- _WORK REQUIRED_: Keep to one stretch of the data below, the lines from the one with "Add a blockquote with quote icon" up to and including the one with "The width and height of the screenshot is (1024, 576).", and return that stretch exactly.

EXTRACTED MATERIAL Start Marker

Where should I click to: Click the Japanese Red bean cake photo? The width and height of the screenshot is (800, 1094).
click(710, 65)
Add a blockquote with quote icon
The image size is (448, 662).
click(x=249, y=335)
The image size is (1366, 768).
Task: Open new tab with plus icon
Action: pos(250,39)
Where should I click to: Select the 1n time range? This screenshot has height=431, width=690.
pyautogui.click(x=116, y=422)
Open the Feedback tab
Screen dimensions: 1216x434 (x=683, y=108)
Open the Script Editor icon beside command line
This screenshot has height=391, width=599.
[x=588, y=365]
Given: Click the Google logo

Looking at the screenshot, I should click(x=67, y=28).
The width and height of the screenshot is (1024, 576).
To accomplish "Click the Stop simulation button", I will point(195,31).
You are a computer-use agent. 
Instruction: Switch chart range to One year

EXTRACTED MATERIAL End Marker

- _TASK RESULT_:
Add a blockquote with quote icon
The image size is (448, 662).
click(x=249, y=335)
The image size is (1366, 768).
Task: Open new tab with plus icon
Action: pos(250,39)
Where should I click to: Select the 1n time range? This screenshot has height=431, width=690.
pyautogui.click(x=116, y=422)
Open the Feedback tab
Screen dimensions: 1216x434 (x=683, y=108)
Open the Script Editor icon beside command line
This screenshot has height=391, width=599.
[x=588, y=365]
Given: Click the Google logo

Looking at the screenshot, I should click(x=67, y=28).
The width and height of the screenshot is (1024, 576).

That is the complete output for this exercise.